AIDS Behav. 2010 Jun 8.
Challenges in Using Mobile Phones for Collection of Antiretroviral Therapy Adherence Data in a Resource-Limited Setting.
Haberer JE, Kiwanuka J, Nansera D, Wilson IB, Bangsberg DR. Department of General Internal Medicine, Massachusetts General Hospital, Boston, MA, USA, email@example.com.
Frequent antiretroviral therapy adherence monitoring could detect incomplete adherence before viral rebound develops and thus potentially prevent treatment failure. Mobile phone technologies make frequent, brief adherence interviews possible in resource-limited settings; however, feasibility and acceptability are unknown. Interactive voice response (IVR) and short message service (SMS) text messaging were used to collect adherence data from 19 caregivers of HIV-infected children in Uganda.
IVR calls or SMS quantifying missed doses were sent in the local language once weekly for 3-4 weeks. Qualitative interviews were conducted to assess participant impressions of the technologies. Participant interest and participation rates were high; however, weekly completion rates for adherence queries were low (0-33%), most commonly due to misunderstanding of personal identification numbers.
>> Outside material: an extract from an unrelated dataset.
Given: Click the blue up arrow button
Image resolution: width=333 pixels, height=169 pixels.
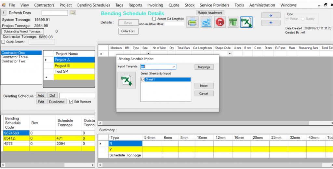Looking at the screenshot, I should point(271,16).
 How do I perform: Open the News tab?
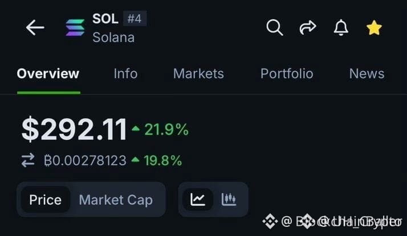[x=367, y=73]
Despite near ubiquity of mobile phone technology in resource-limited settings, individual level collection of healthcare data presents challenges. Further research is needed for effective training and incentive methods.
Am J Prev Med. 2010 Jul;39(1):78-80.
Mobile direct observation treatment for tuberculosis patients: a technical feasibility pilot using mobile phones in Nairobi, Kenya.
Hoffman JA, Cunningham JR, Suleh AJ, Sundsmo A, Dekker D, Vago F, Munly K, Igonya EK, Hunt-Glassman J.
Danya International, Ltd., Silver Spring, Maryland, USA.
BACKGROUND: Growth in mobile phone penetration has created new opportunities to reach and improve care to underserved, at-risk populations including those with tuberculosis (TB) or HIV/AIDS.
PURPOSE: This paper summarizes a proof-of-concept pilot designed to provide remote Mobile Direct Observation of Treatment (MDOT) for TB patients. The MDOT model combines Clinic with Community DOT through the use of mobile phone video capture and transmission, alleviating the travel burden for patients and health professionals.
METHODS: Three healthcare professionals along with 13 patients and their treatment supporters were recruited from the Mbagathi District Hospital in Nairobi, Kenya. Treatment supporters were asked to take daily videos of the patient swallowing their medications. Patients submitted the videos for review by the health professionals and were asked to view motivational and educational TB text (SMS) and video health messages. Surveys were conducted at intake, 15 days, and 30 days. Data were collected in 2008 and analyzed in 2009.
RESULTS: All three health professionals and 11 patients completed the trial. All agreed that MDOT was a viable option, and eight patients preferred MDOT to clinic DOT or DOT through visiting Community Health Workers.
CONCLUSIONS: MDOT is technically feasible. Both patients and health professionals appear empowered by the ability to communicate with each other and appear receptive to remote MDOT and health messaging over mobile. Further research should be conducted to evaluate whether MDOT (1) improves medication adherence, (2) is cost effective, and (3) can be used to improve treatment compliance for other diseases such as AIDS.
AIDS Behav. 2010 Jun;14(3):716-20
Designing a mobile phone-based intervention to promote adherence to antiretroviral therapy in South India.
Shet A, Arumugam K, Rodrigues R, Rajagopalan N, Shubha K, Raj T, D’souza G, De Costa A. Department of Pediatrics, St John’s National Academy of Health Sciences, Bangalore, India.
Integration of mobile phone technology into HIV care holds potential, particularly in resource-constrained settings. Clinic attendees in urban and rural South India were surveyed to ascertain usage of mobile phones and perceptions of their use as an adherence aid. Mobile phone ownership was high at 73%; 26% reported shared ownership. A high proportion (66%) reported using phones to call their healthcare provider. There was interest in weekly telephonic automated voice reminders to facilitate adherence. Loss of privacy was not considered a deterrent. The study presents important considerations in the design of a mobile phone-based adherence intervention in India.